I spend yesterday at MDCC (Microsoft Development Center Copenhagen). The topic of the trip was “Where are programming languages going”. The talk started with Andres Hejlsberg starting up Turbo Pascal and doing a small loop example. Nostalgia like that is really something that can get a smile on my face. He off cause did this to prove the point, that programming style hasn’t really changed that much during the last 10 years, and the programming languages, is one of the slowest things in the information age.
Concurrency was quickly pointed out as the new obstacle that we as developers has to face, where in the past we could over look this due to many of us running on machines with one or very few processors. This is current a hard task to do. Now this is one of the where computer the runtime environment and compilers will help us in the future, but this is currently not doable mainly due to us developers over specifying our algorithms. So we have to shift from a very imperative to a more declarative programming form, for the runtime environment to be able to run concurrent. This shift of coding style also has the great benefit that it almost always is more compact and less code is more. One of the current best examples of this code style shift if LINQ. In a LINQ you do not find any information in how to query but only what and that really is the essence of the shift, going from How to What.
Steve Ballmer arrived in Denmark yesterday, so dropped in on us and just gave us a small talk on how he sees the future. This was done in true Ballmer (the true Ballmer style is: “energetic, energetic, energetic”). He threw old comment “The best stuff still to be developed” and he good old story about the insurance guy.

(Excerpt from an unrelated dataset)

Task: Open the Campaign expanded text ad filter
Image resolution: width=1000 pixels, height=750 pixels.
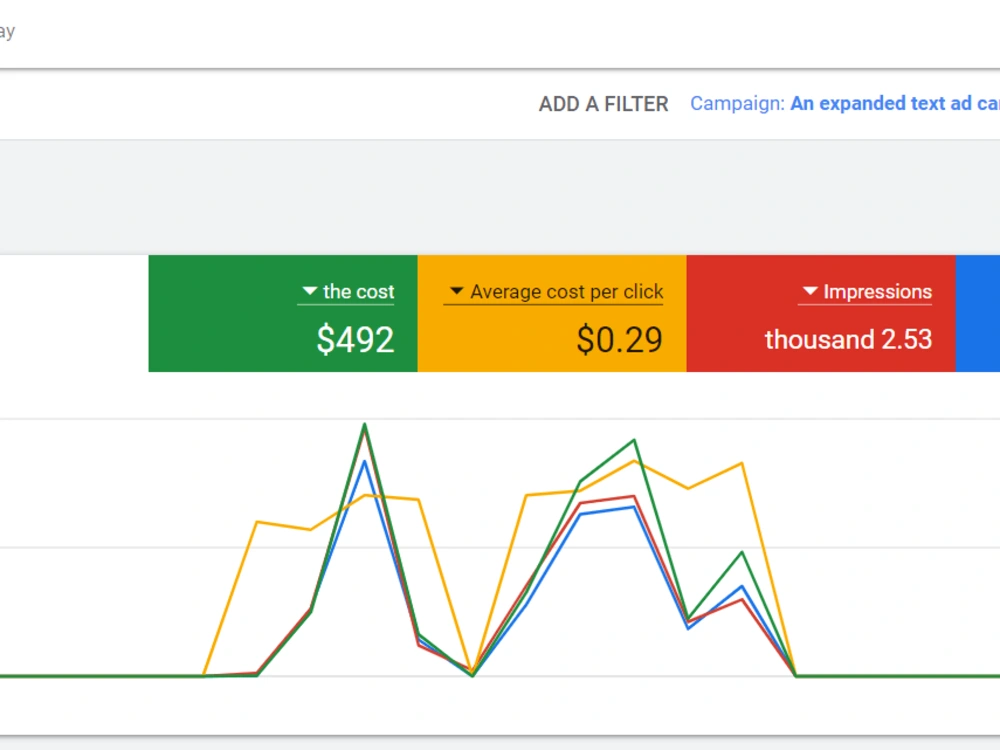Action: 844,104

Other topic was the future mixing of static and dynamic languages and Andres showed of the new dynamic syntax in C#. This new feature is one that I am really looking forward to. This is very helpful in the web world and many places in very abstract environment (like Composite C1). Off cause this dynamic will be run as managed code but it will make integration to other languages much easier.
All in all, this was a good way to spend a Sunday and the small fill in by Steve Ballmer really makes me look forward for today’s speak at Radisson.